Suspendí la cena, y dije a todos que tenía gripe. La verdad es que estaba tan cansada que era como si estuviera enferma. Nos comimos en la cama el pollo que había comprado, y nos fuimos a dormir temprano abrazados.

VEINTICUATRO

Adam se convirtió en un héroe y en un personaje célebre, y empezó a recibir mensajes de admiradores a través de los periódicos y editoriales. La gente le escribía cartas como se las habría podido escribir al doctor Livingstone o a Lawrence de Arabia, complicadas teorías y quejas que ocupaban montones de páginas con una caligrafía minúscula y tinta de colores. Había cartas de adoración escritas por jovencitas que me hacían sonreír y preocuparme un poco.
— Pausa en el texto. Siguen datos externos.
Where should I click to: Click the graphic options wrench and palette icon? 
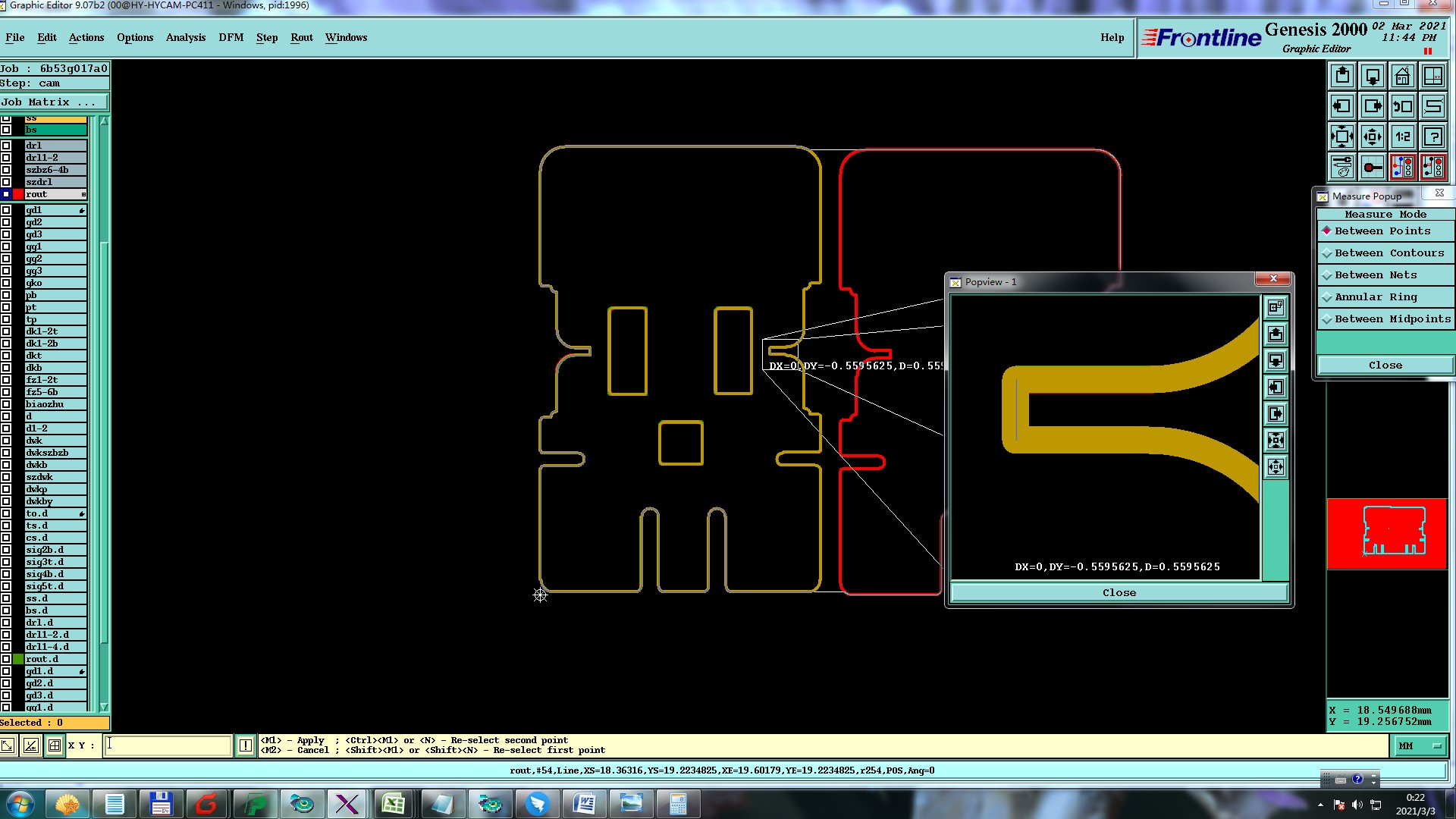(x=1342, y=167)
Había una carta de la viuda de Tomas Benn (una de las víctimas del Chungawat), pero estaba en alemán, y Adam no se molestó en traducírmela.

– Quiere verme -dijo con fastidio, y tiró la carta al montón.

– ¿Para qué? -pregunté.

– Para hablar -contestó él, cortante-. Quiere que alguien le diga que su marido era un héroe.

– ¿Piensas hacerlo?

Adam sacudió la cabeza.

– Yo no puedo ayudarla. Tommy Benn era un ricachón que se metió donde nadie lo llamaba, simplemente.
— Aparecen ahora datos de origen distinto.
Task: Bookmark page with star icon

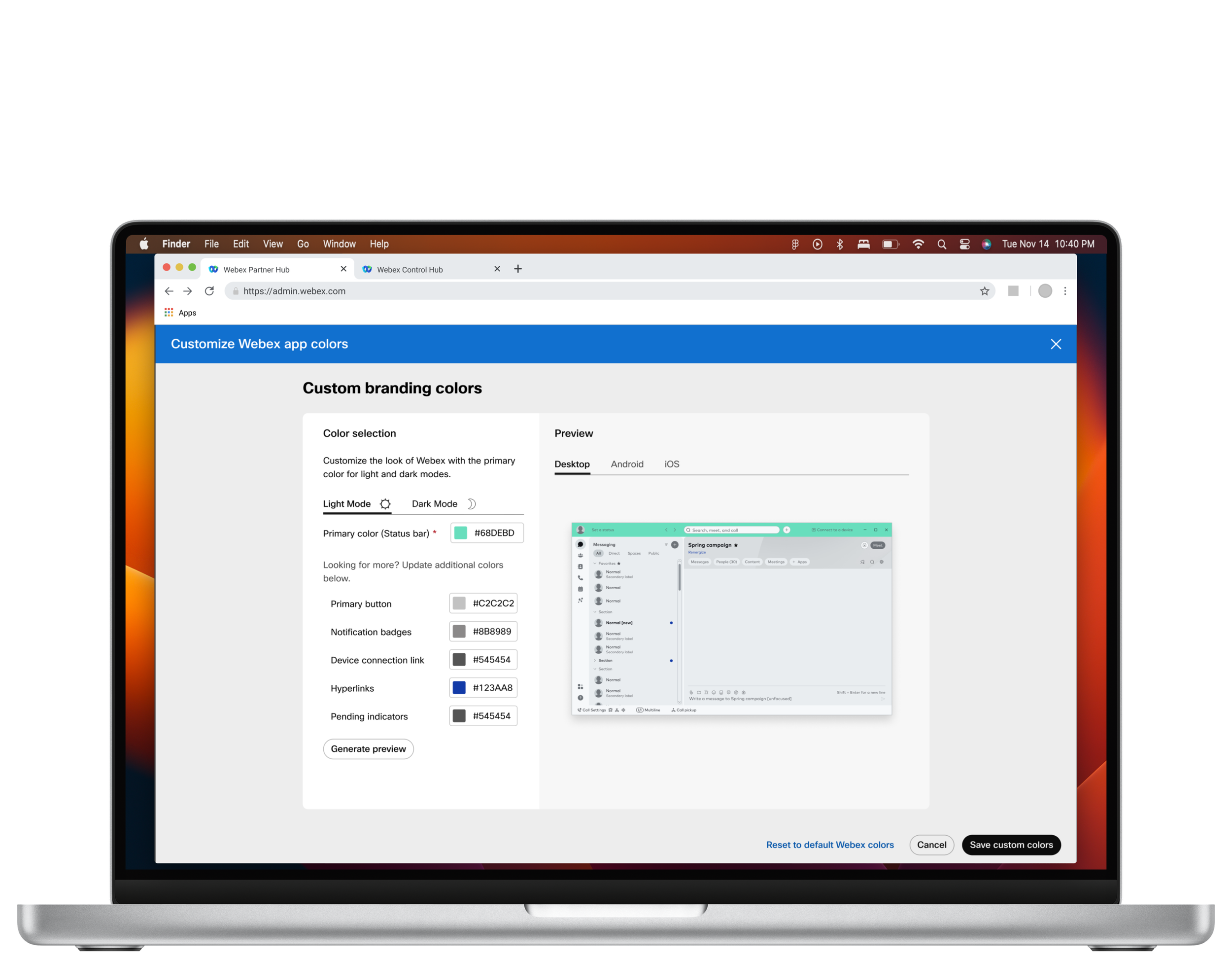Action: [x=984, y=291]
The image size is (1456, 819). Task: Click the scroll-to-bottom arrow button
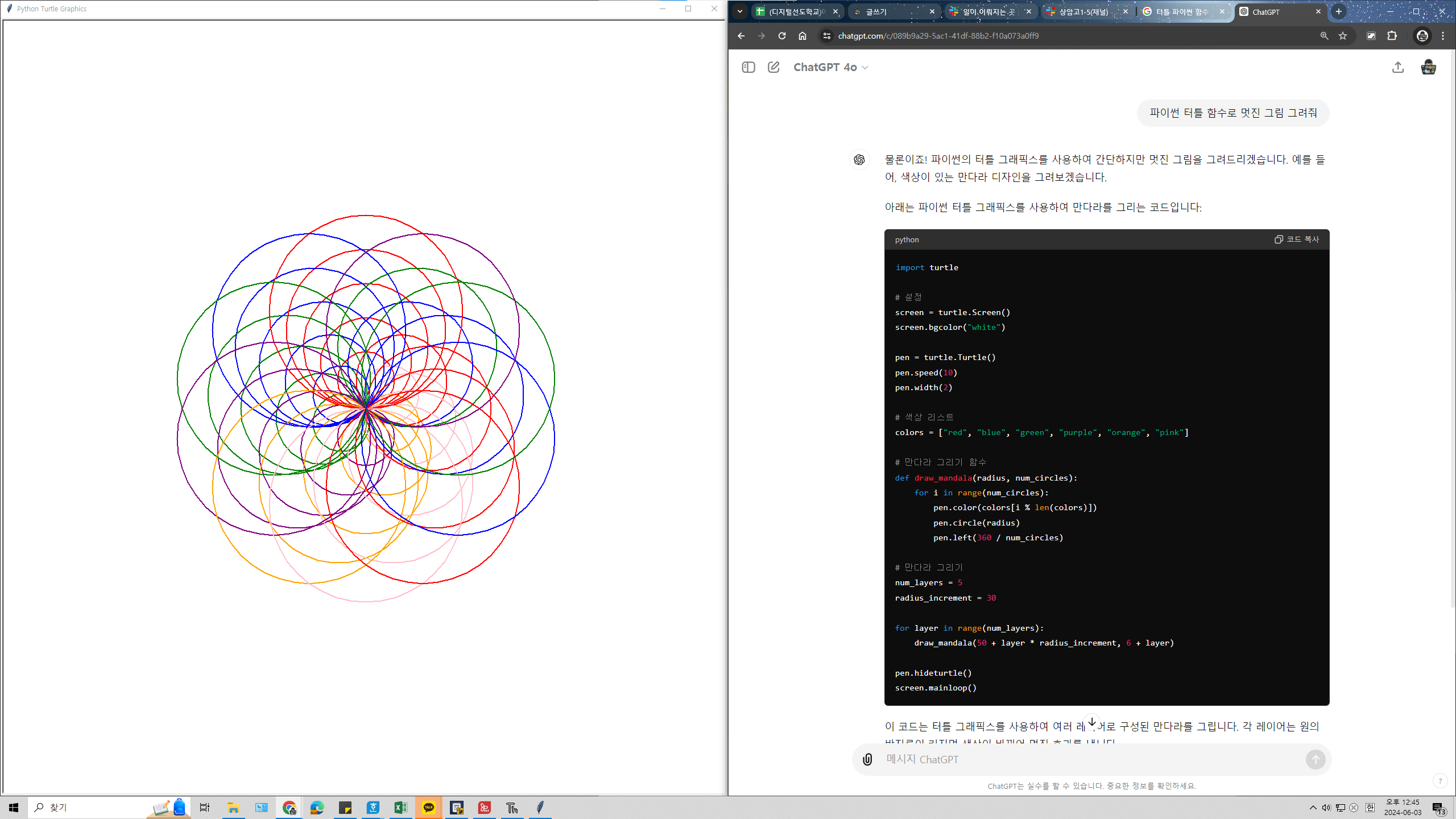pos(1092,721)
También había gente que quería hacer expediciones. Y gente con proyectos, ideas, obsesiones, fantasías y mucha palabrería. Adam hacía caso omiso de casi todas aquellas cartas. En un par de ocasiones lo convencieron para ir a tomar una copa, y yo me reunía después con él en algún bar del centro de Londres, donde él le aguantaba el rollo a algún editor de una revista o a algún entusiasta investigador.
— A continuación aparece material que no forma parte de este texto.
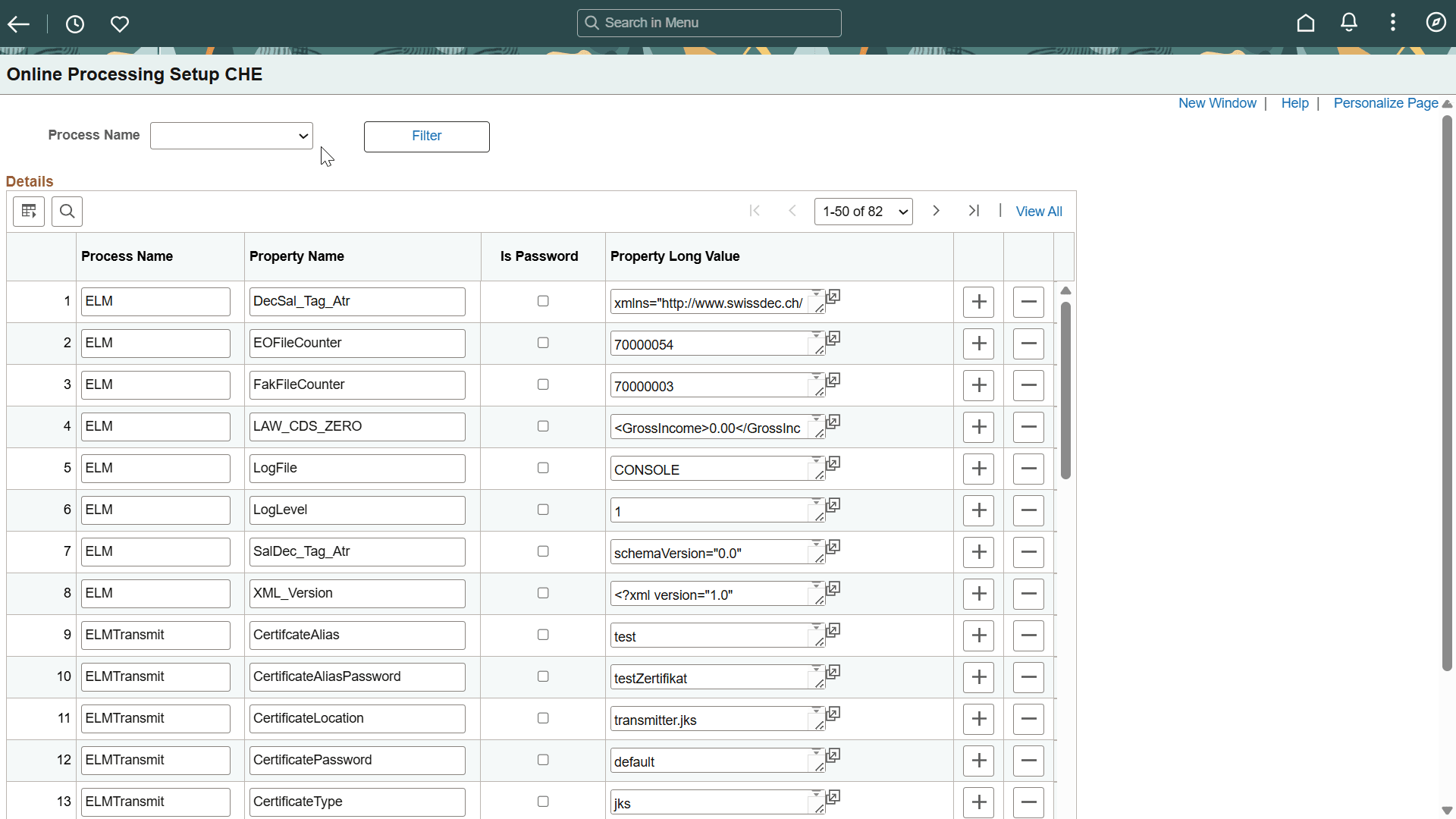Screen dimensions: 1456x819
Task: Open the grid Personalize icon above Details
Action: tap(28, 212)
Un día recibió una propuesta poco prometedora. Un martes lluvioso, por la mañana, contesté al teléfono y le pasé el auricular a Adam, porque se oía mal y además aquel hombre tenía acento extranjero. Adam fue muy maleducado con él, pero el hombre insistió, y Adam le concedió una cita.

– ¿Cómo ha ido? -le pregunté a Adam cuando llegó a casa tarde una noche y fue a coger una cerveza de la nevera.

– No lo sé -dijo, y abrió la botella como lo hacía siempre, golpeando el tapón en el canto de la mesa. Parecía desconcertado, casi pasmado.

– ¿Quién era?

– Un hombre muy trajeado que trabaja para una cadena de televisión alemana. Entiende algo de alpinismo. Dice que quieren hacer un documental sobre una escalada. Les gustaría que la dirigiera yo. Cuando yo quiera, donde yo quiera, con quien yo quiera. Cuanto más difícil, mejor, y ellos se encargan de financiar la expedición.

– Es increíble. ¿No estás encantado?

– Tiene que haber gato encerrado. Tiene que haber algo oculto en el plan, pero todavía no he averiguado qué.